Nelle votazioni delle Nazioni Unite sulla guerra in Ucraina, la risposta dell’America Latina ha rispecchiato il “primo livello di divisione” nella regione, dice Jorge Lomonaco, consulente ed ex ambasciatore messicano all’ONU a Ginevra. I Paesi più democratici si sono schierati con l’Occidente, mentre quelli più autoritari hanno parteggiato per la Russia. Bolivia, Cuba, El Salvador, Nicaragua e Venezuela quindi si sono astenuti o non hanno preso parte alle votazioni, mentre tutti gli altri hanno condannato in blocco l’invasione dell’Ucraina.

“Se però si va al di là delle singole votazioni e si esaminano la co-sponsorizzazione delle risoluzioni, le dichiarazioni congiunte di condanna alla Russia e, cosa ancor più importante, le sanzioni, ne emerge un quadro molto diverso”, spiega Lomonaco.

Quasi nessuno dei Paesi latinoamericani si è unito all’Occidente nell’imporre sanzioni economiche alla Russia. “Non abbiamo intenzione di ricorrere a ritorsioni finanziarie di alcun genere, perché vogliamo mantenerci in buoni rapporti con tutti i governi del mondo”, ha dichiarato il presidente messicano Andrés Manuel López Obrador il 1° marzo.

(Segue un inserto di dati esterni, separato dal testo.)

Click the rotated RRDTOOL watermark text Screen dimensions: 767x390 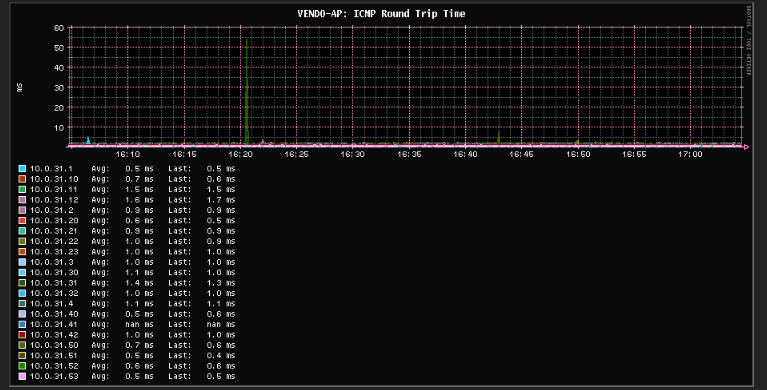[x=749, y=41]
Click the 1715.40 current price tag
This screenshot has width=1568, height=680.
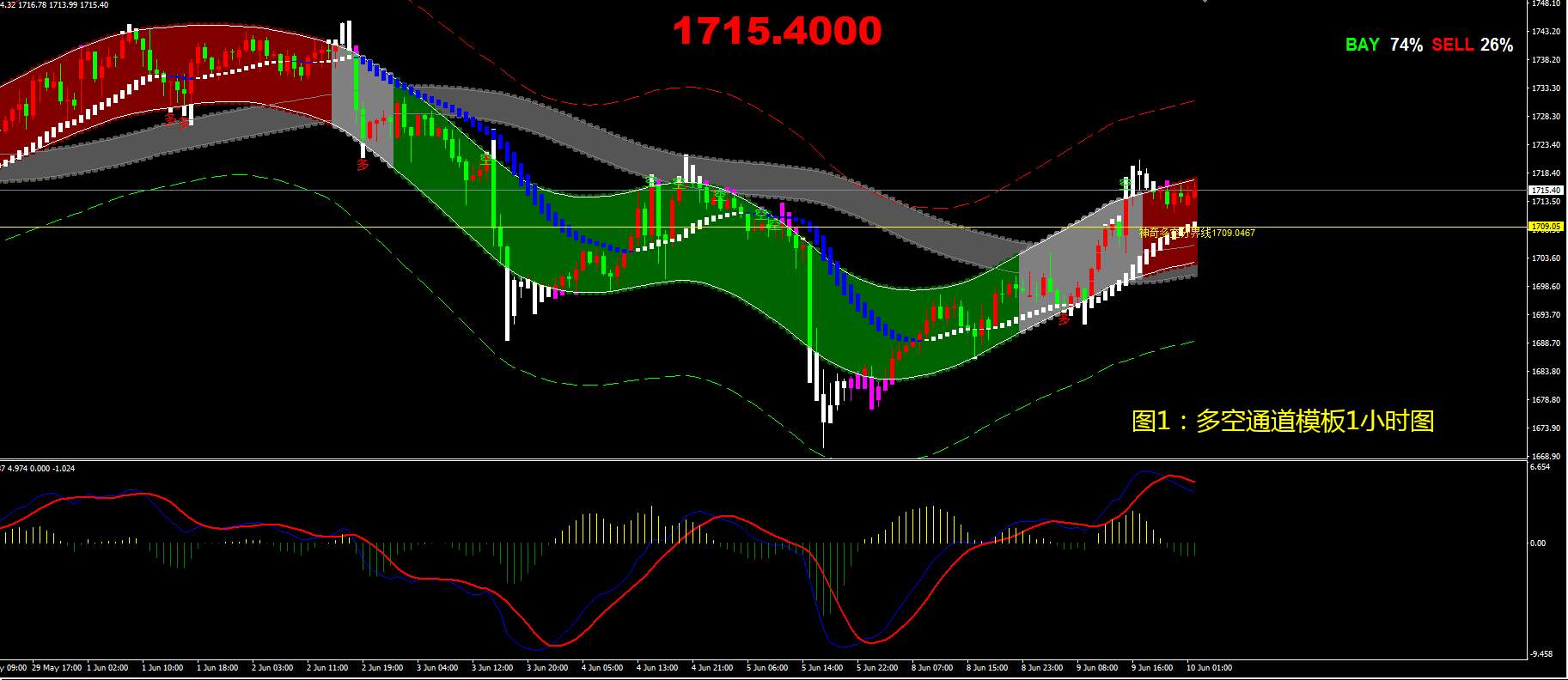click(1547, 191)
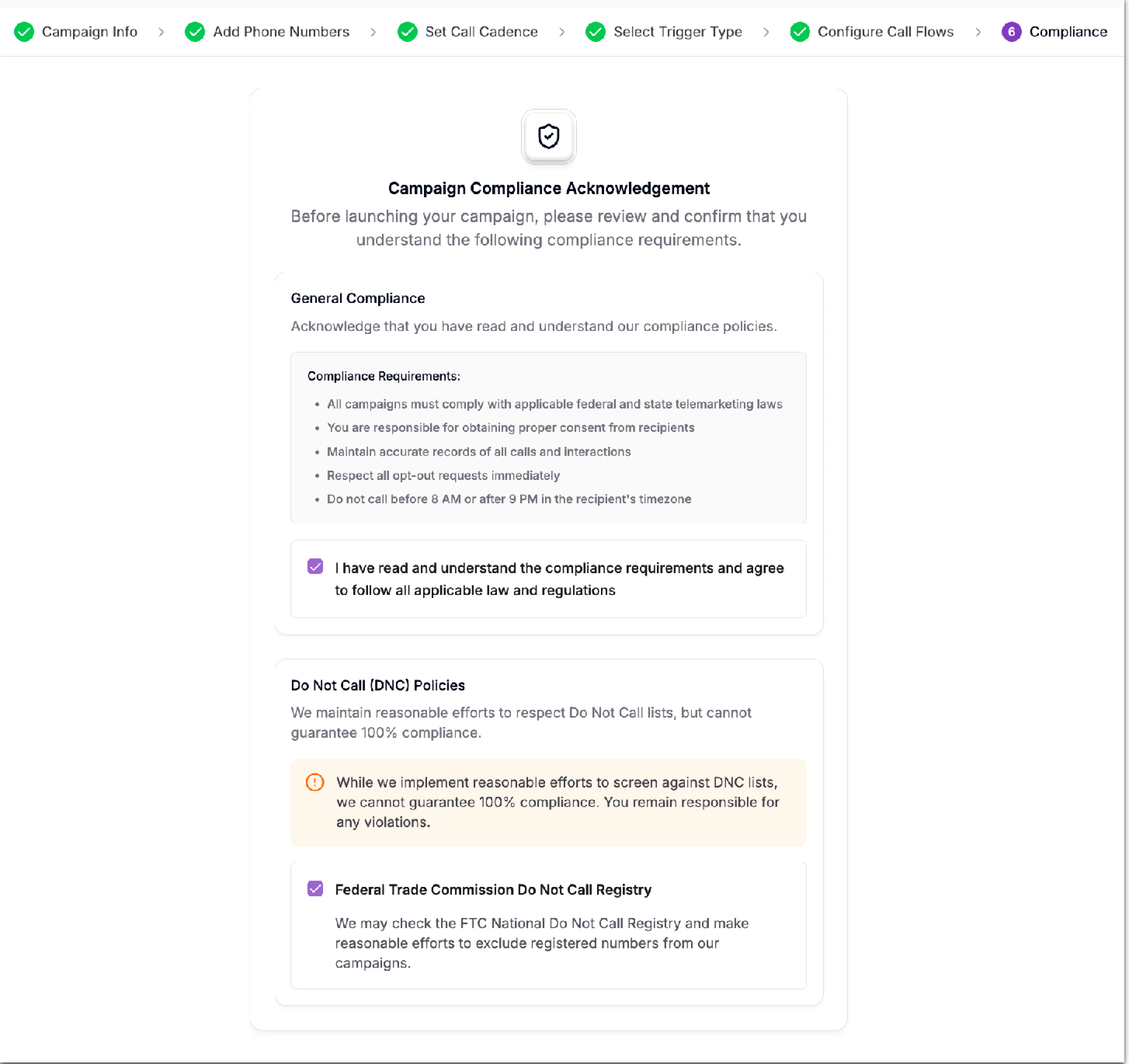Click the purple step 6 badge
The image size is (1129, 1064).
[x=1011, y=32]
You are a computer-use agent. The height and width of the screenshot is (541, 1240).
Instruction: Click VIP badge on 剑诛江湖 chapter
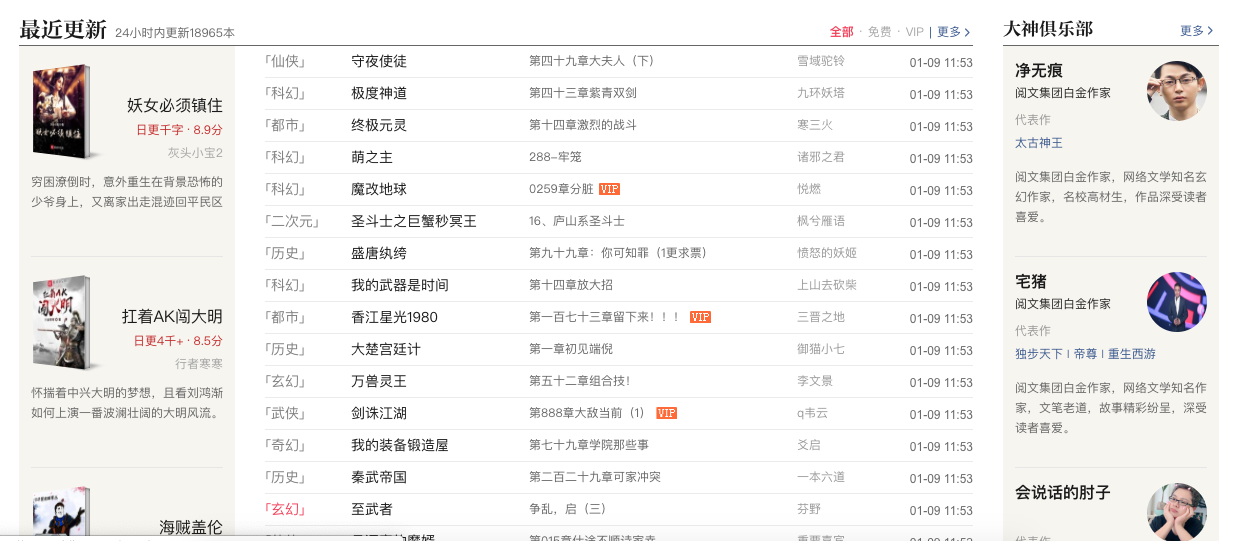[666, 413]
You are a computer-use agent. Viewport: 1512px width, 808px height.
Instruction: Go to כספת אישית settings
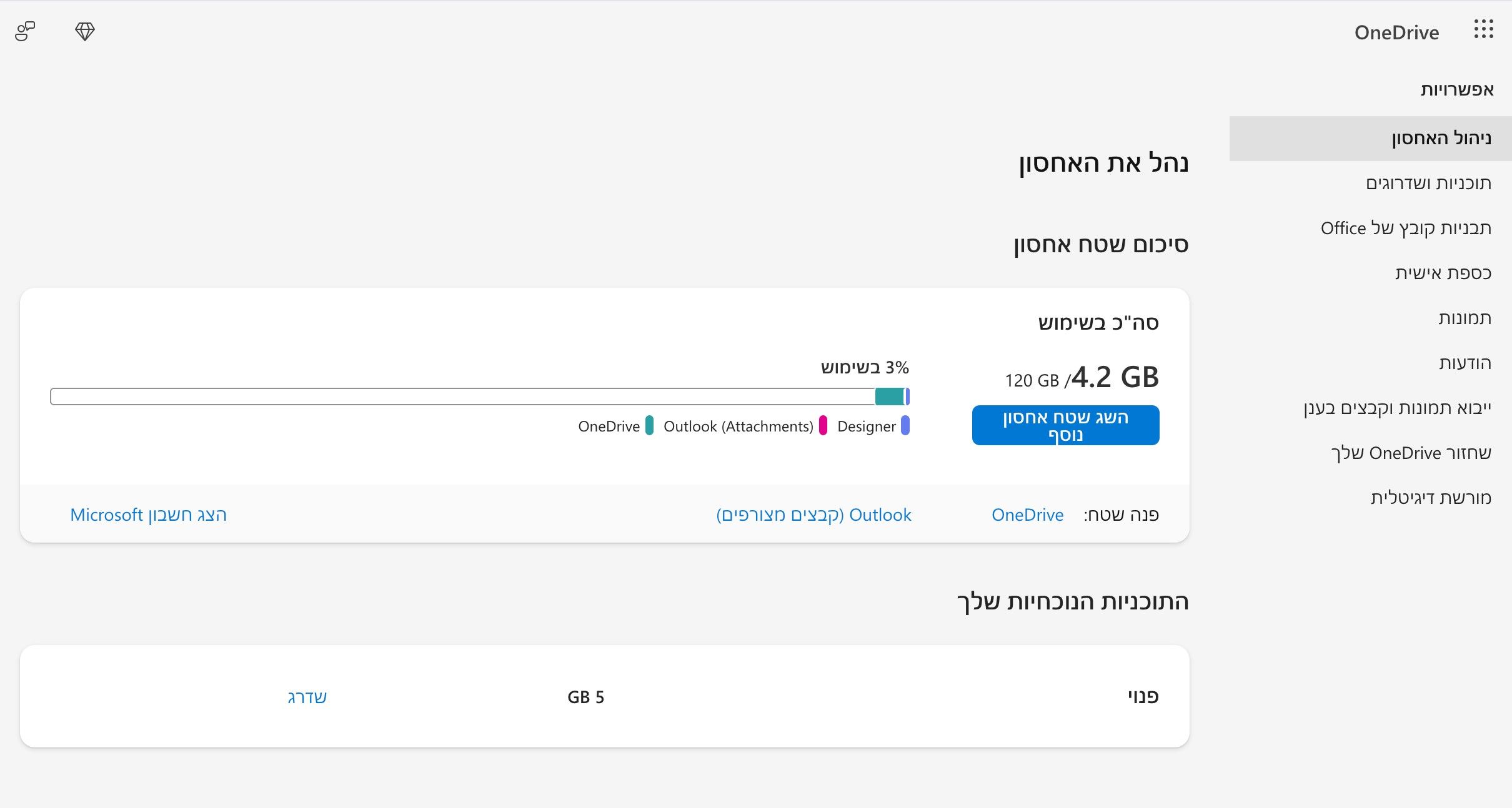[1443, 273]
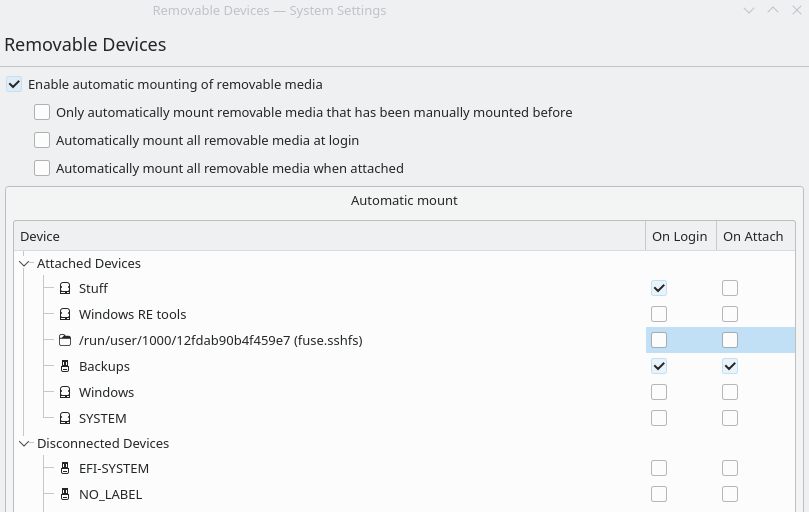Click the Backups USB device icon
Image resolution: width=809 pixels, height=512 pixels.
coord(65,367)
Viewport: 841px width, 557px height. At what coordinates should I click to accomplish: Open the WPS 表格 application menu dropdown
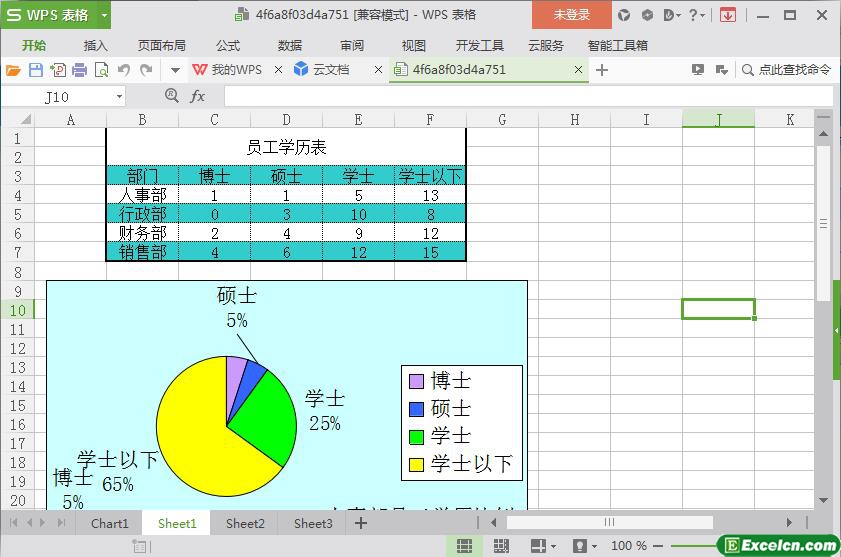pyautogui.click(x=100, y=15)
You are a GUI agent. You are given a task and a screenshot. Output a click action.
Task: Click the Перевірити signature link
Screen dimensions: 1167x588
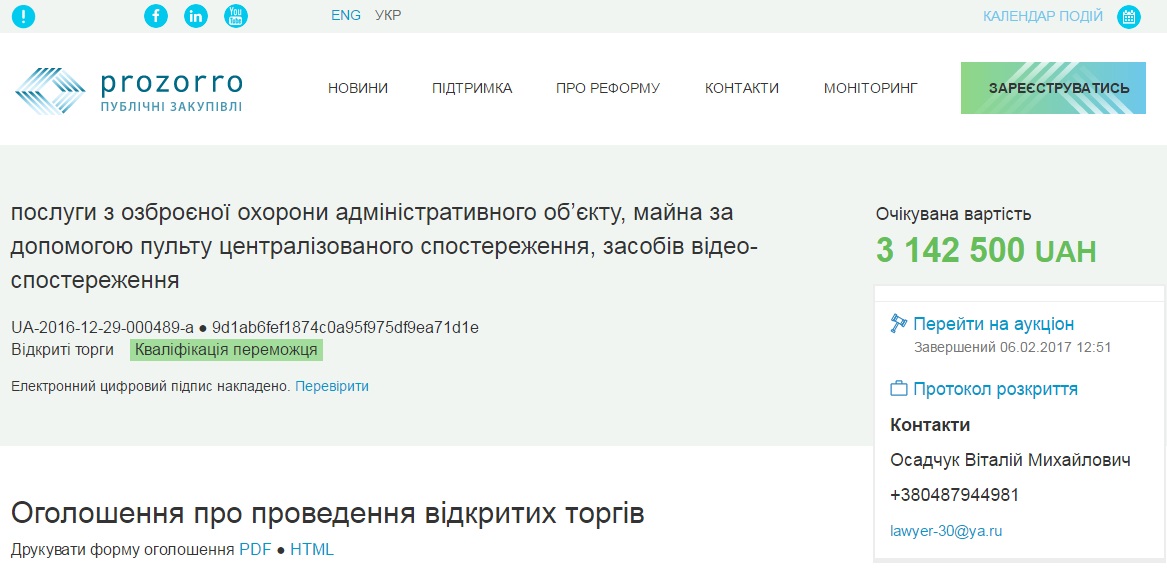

Le motivazioni economiche sono sufficienti a spiegare la posizione dell’America Latina? “Non credo si tratti di quello”, dice Lomonaco. “Nicaragua, Cuba e Venezuela hanno stretti rapporti commerciali con la Russia, ma gli altri Paesi nella regione no: commercio e investimenti nelle due direzioni sono quasi sempre irrilevanti”. È possibile che alcuni governi latinoamericani provino nostalgia per il comunismo dell’era sovietica, dice. Altri potrebbero non volersi precludere alcuna opzione nel caso si imponga un nuovo ordine mondiale, magari sotto la guida della Cina. Altri ancora, potrebbero volersi schierare contro gli Stati Uniti.

Per quanto tempo riusciranno a mantenere questa posizione è tutto da vedere: “Più la guerra si protrae, più  pesante sarà il prezzo da pagare per le decisioni prese”, conclude Lomonaco.